Surprised that broadcast does not use views?

I am using a simple broadcast expression, and getting a surprising (to me) result depending on whether I use views or not.

#setup
a = rand(UInt64, 1000, 1000)
b = rand(UInt64, 1000, 1000)
c = rand(UInt64, 1000);

Doing a broadcast op without views:

@benchmark $c .= $a[10,:] .& $b[:,10]

BenchmarkTools.Trial: 
  memory estimate:  15.88 KiB
  allocs estimate:  2
  --------------
  minimum time:     3.607 μs (0.00% GC)

Doing the op when employing views is much faster:

@benchmark $c .= (@view $a[10,:]) .& (@view $b[:,10])

BenchmarkTools.Trial: 
  memory estimate:  96 bytes
  allocs estimate:  2
  --------------
  minimum time:     1.491 μs (0.00% GC)

Obviously, the explicit use of views does not need to allocate copies of the subarrays I want to operate on. However, I was very surprised that the broadcasting does not use views automatically.

I was hoping someone can help me build a more “julia philosophy coherent” mental image of why broadcast does not automatically use views. Is this something that might be automated in future versions of Julia?

Broadcast uses whatever you give it — you made the decision to use a view (or not) before you invoked the broadcast.

That is, when you write c .= a[10,:] .& b[:,10], you are essentially writing broadcast!(&, c, a[10,:], b[:,10]). So a[10,:] is the argument to the broadcast, and it is nonsensical to ask why broadcast! didn’t use a view, because the choice was made before it was called.

The real question is why Julia doesn’t use views by default. This was discussed for a long time, see e.g. range indexing should produce a subarray, not a copy · Issue #3701 · JuliaLang/julia · GitHub, Arraypocalypse Now and Then · Issue #13157 · JuliaLang/julia · GitHub, etcetera. Partly this is a historical thing — once people got used to slices giving copies, it was painful to change the default. The issue became somewhat moot once the @views macro allowed you to opt-in to views for a large block of code (e.g. an entire function).

7 Likes

The other part was that it wasn’t a clear performance win in all cases.
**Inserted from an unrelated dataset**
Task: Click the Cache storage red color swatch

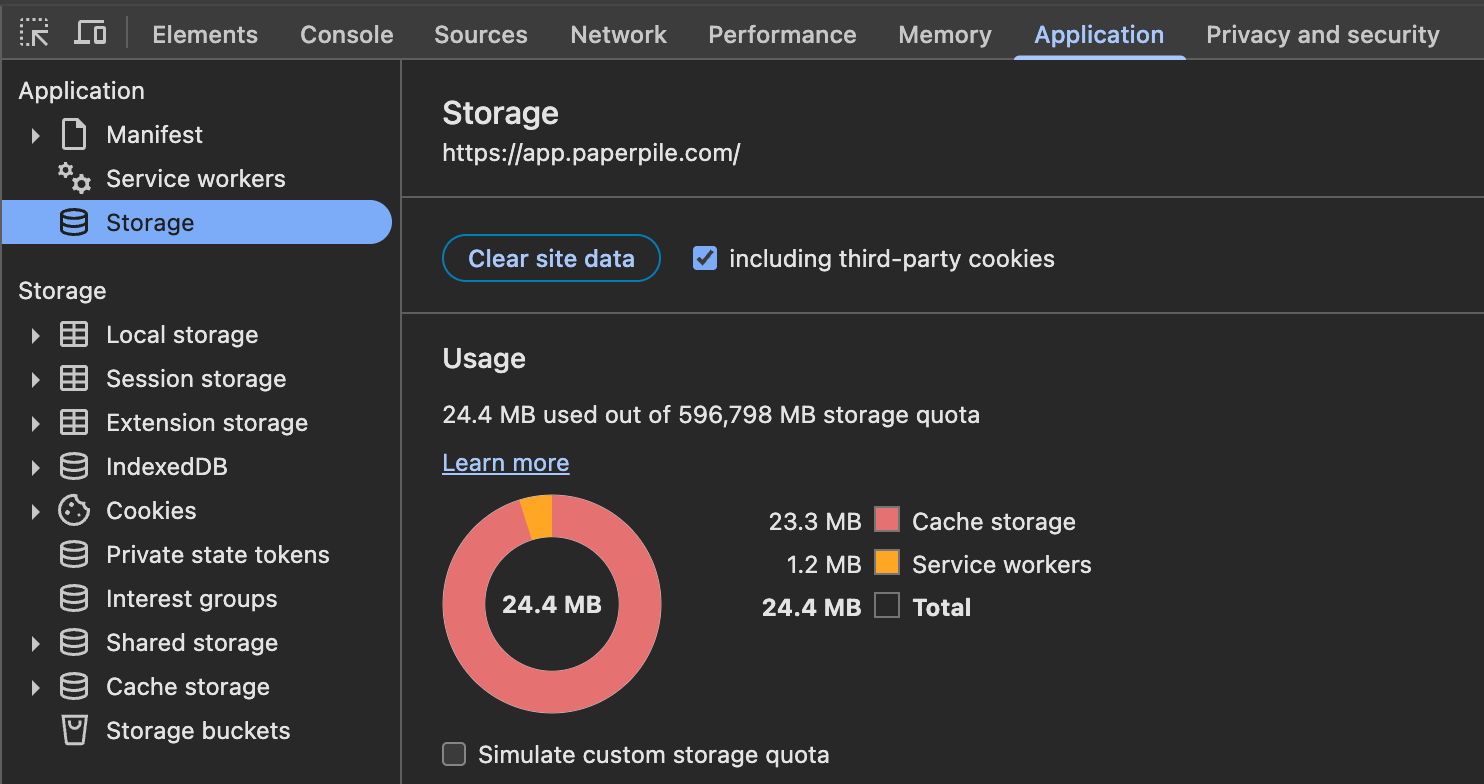Action: (887, 520)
Note that ideally, we’d use neither views nor allocating indexing — we’d fuse the indexing operation directly into the kernel. There’s a bit of an impedance mismatch, though, making that a tough thing to do, but you can manually do it:

julia> @btime $c .= $a[10,:] .& $b[:,10];
  4.636 μs (2 allocations: 15.88 KiB)

julia> @btime @views $c .= $a[10,:] .& $b[:,10];
  2.210 μs (2 allocations: 96 bytes)

julia> @btime $c .= getindex.(($a,), 10, axes($a, 2)) .& getindex.(($b,), axes($b, 1), 10);
  2.658 μs (0 allocations: 0 bytes)

Which will win will in any given case will just depend upon what exactly you’re doing.

8 Likes

Thank you both for the explanations! I guess the root of my confusion was that I was expecting the broadcast syntactic sugar to go one step beyond what it is doing currently and provide indexing information to the broadcast function, instead of just evaluating the indexing operation. I guess this would be too restrictive though…

If views were non-allocating, views and fused indexing would be equivalent, no?

Theoretically yes, but in practice there are differences. Take the example above — that’s allocating for its views but still faster than the fused indexing! The difference is actually real and meaningful: the views pre-compute a fast linear indexing transformation and use linear indexing instead of cartesian indexing (I’m guessing that’s the difference without looking, anyways — edit: the bigger difference is bounds checking, see below!).

Fusion will be much more likely to win if you can also fuse the whole way into the computation of an index vector, whereas views would require allocating the index vector before doing the operation. There may be other differences, too.

3 Likes

I think the difference is just due to bounds-checking happening at each getindex, whereas before it was done once for the entire view.

@btime $c .= getindex.(($a,), 10, axes($a, 2)) .& getindex.(($b,), axes($b, 1), 10);
#  1.852 μs (0 allocations: 0 bytes)

g(x, i, j) = @inbounds x[i,j]
@btime $c .= g.(($a,), 10, axes($a, 2)) .& g.(($b,), axes($b, 1), 10);
#  1.492 μs (0 allocations: 0 bytes)
2 Likes

The syntax a.[10,:] is available. Would it make sense to turn this into syntactic sugar for getindex.((a,), 10, axes(a, 2)) ?

2 Likes

See https://github.com/JuliaLang/julia/issues/22858 and linked issues.

2 Likes